Being Clear in Your Invites

The last thing you want, other than alcohol, is confusion. Instead of BYOB, be sure to stress that this is a sober party, and no alcohol is going be served or allowed. Some people might try to sneak in some booze anyway – warn them that if they do, you reserve the right to kick them out.

And if they bring booze anyway, follow through on your threat. They can party anywhere else, and probably find booze anywhere else – but betraying your trust and bringing alcohol to a party you’re trying to enjoy while sober is an utmost low.

Being vague in your invites will invite trouble. You can’t kick someone out about a rule you haven’t made clear and sending a guest out of the party without first warning them about the consequences of bringing alcohol would also seem unfair.

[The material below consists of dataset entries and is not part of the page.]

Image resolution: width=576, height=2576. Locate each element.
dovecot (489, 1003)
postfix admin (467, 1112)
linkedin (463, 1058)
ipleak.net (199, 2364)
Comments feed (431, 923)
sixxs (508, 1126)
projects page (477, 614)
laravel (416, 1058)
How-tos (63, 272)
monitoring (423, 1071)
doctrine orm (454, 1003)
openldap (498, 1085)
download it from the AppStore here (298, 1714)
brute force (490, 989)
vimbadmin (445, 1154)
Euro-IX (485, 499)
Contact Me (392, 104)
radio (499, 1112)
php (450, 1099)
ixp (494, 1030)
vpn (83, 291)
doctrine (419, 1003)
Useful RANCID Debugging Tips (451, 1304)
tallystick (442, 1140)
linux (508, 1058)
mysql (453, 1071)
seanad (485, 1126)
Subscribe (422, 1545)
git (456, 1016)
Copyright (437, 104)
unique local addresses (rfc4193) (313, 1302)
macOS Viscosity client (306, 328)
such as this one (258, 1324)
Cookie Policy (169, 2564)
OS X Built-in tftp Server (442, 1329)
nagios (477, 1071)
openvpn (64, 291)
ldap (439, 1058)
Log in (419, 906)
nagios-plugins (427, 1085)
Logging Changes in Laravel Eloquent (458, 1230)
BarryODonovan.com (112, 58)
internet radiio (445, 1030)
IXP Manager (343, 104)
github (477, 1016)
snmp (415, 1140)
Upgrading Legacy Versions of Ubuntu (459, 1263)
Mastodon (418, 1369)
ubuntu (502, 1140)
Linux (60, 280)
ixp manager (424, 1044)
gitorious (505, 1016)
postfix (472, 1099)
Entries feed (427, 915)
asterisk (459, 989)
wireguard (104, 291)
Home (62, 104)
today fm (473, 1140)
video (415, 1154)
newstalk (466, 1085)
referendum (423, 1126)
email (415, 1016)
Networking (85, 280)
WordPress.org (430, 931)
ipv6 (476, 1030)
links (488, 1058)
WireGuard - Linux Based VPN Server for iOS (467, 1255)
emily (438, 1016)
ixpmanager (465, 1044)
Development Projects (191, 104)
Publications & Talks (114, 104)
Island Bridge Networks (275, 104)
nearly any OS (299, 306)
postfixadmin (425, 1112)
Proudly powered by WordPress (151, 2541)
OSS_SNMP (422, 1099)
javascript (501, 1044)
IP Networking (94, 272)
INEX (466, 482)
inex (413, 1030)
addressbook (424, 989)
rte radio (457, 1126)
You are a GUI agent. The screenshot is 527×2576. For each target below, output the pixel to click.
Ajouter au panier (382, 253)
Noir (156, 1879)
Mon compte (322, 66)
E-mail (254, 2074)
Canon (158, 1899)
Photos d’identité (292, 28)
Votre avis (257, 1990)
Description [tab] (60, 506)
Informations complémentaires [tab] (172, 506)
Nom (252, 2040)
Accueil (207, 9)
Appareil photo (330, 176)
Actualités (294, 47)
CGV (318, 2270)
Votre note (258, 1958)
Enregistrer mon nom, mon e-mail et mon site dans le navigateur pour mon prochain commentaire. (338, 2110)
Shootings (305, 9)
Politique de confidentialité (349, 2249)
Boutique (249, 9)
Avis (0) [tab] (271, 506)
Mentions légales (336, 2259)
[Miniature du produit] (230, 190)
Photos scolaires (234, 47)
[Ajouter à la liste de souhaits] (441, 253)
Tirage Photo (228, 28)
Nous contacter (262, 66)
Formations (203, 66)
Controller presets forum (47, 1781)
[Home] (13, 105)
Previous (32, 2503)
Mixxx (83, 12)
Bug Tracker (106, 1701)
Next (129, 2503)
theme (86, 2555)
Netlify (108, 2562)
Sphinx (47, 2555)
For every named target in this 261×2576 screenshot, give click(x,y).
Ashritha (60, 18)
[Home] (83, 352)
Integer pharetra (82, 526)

If this is your first party while sober, some part of you might let these arguments step over your personal boundaries, on the basis of being a good host. By being very clear in your invites, you avoid these pitfalls.


What About Other Parties?

If this is your first New Year’s Eve completely sober, and you’ve only been sober for a few weeks, then it’s not a good idea to be at any major party. The temptation to drink might just be too high, especially in the heat of the moment. Chances are that your deeper self is looking for any excuse to find some booze, no matter how dedicated you are and no matter what motivations you have. The first few weeks of sobriety are simply still spend struggling with moments of temptation, overwhelming cravings, and for most, a relapse or two.

If you’ve been sober for the better part of a year, have spent time being sober in other parties, and are generally more comfortable with your sobriety – but it’s still your first New Year’s Eve – then you should be okay, provided you have another sober friend tag along. While keeping each other company, you can also make sure the other is staying clean no matter what.


Finding Alternatives

If it’s your party, then booze is an absolute no-go. But drinks are still on the menu. The question is – what are we drinking?

Don’t be boring at your own party, especially if you’ve always had an affinity for cocktails. Some people only like it neat and straight, but if you’ve had a thing for the creative side of bartending, then chances are you know your favorites and your not-so-favorites.

Chances are you’ve also tried a mocktail or two, and thought they generally tasted pretty bad. I mean, even in a cocktail, you’re still essentially looking for the buzz – just with an interesting taste to boot. But what if we told you that there was such a thing as a good mocktail? More than one, in fact?

The Internet is your best friend, with a large variety of interesting and flavorful options for your New Year’s Eve party. If mocktails aren’t your think, stick to specialty drinks, make a theme out of it – like having a drink from a different culture every time the New Year hits a specific time zone on the globe – or just focus all of your creativity into creating good food.

A great big menu of food choices is important, but most people at a party probably won’t be looking for a big meal, or any old party snacks. Stick to simple, easy-to-eat, easy-to-carry foodstuffs that your guests probably haven’t had or aren’t familiar with, as well as a couple easy favorites everyone can flock to if the experiments don’t pan out too well.


Have Something to Do

No party is complete without with some fun to go around. But your definition of fun is going to vary wildly from what other people might think is entertaining. If you’re throwing a party for a specific group of friends, you’ll have to think what you all might enjoy.

It could be a marathon of a favorite show running in the background, a private bet on a card game or board game, video games, karaoke, or something entirely different.

Some people don’t go to parties to celebrate, but to get out of their heads. It can be hard to create the right environment for them without booze to help loosen up and throw off some inhibition. But you need to stick to your boundaries.